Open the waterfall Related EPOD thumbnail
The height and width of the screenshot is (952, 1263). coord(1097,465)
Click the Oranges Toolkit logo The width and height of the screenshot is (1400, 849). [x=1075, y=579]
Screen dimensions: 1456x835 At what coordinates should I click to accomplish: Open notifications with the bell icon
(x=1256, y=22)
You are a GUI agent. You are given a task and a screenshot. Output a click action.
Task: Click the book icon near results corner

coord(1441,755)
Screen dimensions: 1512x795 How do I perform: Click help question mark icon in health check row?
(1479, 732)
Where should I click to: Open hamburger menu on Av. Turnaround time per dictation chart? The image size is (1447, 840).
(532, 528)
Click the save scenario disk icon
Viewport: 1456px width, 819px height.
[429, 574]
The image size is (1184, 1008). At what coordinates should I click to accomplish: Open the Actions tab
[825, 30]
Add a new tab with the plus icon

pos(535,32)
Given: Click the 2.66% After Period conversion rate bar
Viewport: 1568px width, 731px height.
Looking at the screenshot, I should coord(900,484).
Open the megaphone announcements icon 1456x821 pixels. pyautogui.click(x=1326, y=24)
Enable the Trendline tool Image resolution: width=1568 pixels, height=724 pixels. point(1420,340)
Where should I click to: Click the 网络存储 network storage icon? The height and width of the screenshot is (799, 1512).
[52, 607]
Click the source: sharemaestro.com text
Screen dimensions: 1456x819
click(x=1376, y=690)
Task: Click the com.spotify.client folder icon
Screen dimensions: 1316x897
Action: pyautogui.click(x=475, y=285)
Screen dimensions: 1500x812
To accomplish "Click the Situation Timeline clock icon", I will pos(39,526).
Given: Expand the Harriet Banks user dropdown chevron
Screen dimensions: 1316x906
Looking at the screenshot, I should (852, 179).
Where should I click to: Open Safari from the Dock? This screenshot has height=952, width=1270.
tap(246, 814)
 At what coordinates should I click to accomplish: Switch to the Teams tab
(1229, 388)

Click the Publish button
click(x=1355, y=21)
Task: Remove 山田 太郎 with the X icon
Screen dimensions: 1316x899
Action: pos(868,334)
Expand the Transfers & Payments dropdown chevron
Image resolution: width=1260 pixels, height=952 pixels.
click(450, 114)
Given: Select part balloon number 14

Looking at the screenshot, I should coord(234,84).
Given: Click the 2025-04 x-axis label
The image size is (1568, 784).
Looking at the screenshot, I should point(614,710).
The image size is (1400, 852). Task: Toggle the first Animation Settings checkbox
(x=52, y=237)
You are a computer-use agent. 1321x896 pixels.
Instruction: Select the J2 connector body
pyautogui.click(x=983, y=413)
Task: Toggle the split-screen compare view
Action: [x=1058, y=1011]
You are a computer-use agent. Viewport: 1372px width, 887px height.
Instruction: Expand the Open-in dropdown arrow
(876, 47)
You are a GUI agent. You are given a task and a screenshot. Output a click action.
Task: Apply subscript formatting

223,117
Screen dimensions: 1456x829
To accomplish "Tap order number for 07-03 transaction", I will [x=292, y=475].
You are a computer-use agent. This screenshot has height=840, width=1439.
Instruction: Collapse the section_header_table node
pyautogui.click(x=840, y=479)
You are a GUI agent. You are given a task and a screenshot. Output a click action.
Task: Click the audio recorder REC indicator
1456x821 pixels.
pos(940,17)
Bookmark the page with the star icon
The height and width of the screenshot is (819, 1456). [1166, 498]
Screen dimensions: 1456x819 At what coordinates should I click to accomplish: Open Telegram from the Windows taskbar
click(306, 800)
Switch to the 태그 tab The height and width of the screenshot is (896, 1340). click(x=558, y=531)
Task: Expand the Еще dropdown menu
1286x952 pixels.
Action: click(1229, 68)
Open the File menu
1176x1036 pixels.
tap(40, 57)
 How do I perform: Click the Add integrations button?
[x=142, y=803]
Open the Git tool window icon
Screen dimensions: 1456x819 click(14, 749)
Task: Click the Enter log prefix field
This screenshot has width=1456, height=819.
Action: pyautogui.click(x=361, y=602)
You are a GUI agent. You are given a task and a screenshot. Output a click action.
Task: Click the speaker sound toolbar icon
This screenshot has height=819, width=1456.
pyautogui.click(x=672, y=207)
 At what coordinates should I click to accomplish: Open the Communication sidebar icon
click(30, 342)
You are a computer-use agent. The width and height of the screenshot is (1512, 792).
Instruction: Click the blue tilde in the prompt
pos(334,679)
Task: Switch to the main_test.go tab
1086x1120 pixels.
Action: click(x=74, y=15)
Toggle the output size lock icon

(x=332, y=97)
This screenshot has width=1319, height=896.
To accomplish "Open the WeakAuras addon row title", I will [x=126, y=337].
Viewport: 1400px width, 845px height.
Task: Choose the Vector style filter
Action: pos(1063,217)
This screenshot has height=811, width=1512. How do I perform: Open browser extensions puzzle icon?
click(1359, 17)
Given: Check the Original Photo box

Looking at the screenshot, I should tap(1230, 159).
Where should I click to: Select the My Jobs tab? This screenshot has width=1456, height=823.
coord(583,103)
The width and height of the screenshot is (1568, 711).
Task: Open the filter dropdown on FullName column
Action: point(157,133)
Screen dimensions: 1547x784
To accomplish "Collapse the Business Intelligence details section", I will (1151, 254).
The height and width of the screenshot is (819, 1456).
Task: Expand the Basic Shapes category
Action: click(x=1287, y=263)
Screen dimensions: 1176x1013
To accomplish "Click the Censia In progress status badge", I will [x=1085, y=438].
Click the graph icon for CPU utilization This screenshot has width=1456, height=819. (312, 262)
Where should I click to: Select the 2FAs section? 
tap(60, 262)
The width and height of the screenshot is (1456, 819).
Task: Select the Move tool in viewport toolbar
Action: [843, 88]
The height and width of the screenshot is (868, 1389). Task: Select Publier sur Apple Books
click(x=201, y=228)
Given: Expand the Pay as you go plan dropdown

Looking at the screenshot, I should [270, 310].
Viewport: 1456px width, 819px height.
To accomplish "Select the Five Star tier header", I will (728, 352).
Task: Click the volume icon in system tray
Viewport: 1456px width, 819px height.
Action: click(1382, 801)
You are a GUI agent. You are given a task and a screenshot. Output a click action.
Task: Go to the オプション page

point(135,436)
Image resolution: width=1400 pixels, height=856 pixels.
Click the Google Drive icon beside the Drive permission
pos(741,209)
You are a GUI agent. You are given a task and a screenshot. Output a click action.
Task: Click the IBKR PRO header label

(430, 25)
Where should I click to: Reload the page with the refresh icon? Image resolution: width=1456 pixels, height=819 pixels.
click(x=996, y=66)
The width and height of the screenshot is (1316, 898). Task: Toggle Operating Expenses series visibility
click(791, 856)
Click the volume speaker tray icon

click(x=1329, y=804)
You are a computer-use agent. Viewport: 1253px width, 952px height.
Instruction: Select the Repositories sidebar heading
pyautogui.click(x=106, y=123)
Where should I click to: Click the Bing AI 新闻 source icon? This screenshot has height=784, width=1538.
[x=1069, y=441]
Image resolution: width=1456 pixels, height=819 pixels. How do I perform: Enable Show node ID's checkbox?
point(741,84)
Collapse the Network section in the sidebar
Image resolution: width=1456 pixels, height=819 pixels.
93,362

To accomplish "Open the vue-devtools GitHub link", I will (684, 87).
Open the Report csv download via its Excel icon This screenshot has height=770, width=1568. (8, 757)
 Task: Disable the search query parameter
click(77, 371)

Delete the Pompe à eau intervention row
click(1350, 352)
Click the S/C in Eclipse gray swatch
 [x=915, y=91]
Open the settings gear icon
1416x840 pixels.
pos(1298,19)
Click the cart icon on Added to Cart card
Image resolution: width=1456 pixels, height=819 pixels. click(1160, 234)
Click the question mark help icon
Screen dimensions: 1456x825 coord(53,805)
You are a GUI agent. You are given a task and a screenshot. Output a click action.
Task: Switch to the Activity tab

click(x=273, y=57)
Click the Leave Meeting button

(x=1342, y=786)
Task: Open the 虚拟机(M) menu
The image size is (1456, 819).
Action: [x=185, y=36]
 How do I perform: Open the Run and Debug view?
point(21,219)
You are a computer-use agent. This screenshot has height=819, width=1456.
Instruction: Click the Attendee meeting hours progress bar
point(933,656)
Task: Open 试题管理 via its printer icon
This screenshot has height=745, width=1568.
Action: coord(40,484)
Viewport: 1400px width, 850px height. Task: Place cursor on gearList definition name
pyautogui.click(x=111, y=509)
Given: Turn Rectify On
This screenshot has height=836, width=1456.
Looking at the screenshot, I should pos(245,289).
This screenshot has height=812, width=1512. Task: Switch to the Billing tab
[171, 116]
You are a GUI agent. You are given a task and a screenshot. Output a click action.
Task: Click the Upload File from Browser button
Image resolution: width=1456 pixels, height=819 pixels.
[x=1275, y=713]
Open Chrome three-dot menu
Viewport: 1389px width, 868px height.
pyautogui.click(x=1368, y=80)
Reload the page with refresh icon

EXERCISE DETAILS >> Tally the lines of the entries above that hold the word "computer"; the number is the whole answer.

EXERCISE RESPONSE >> 6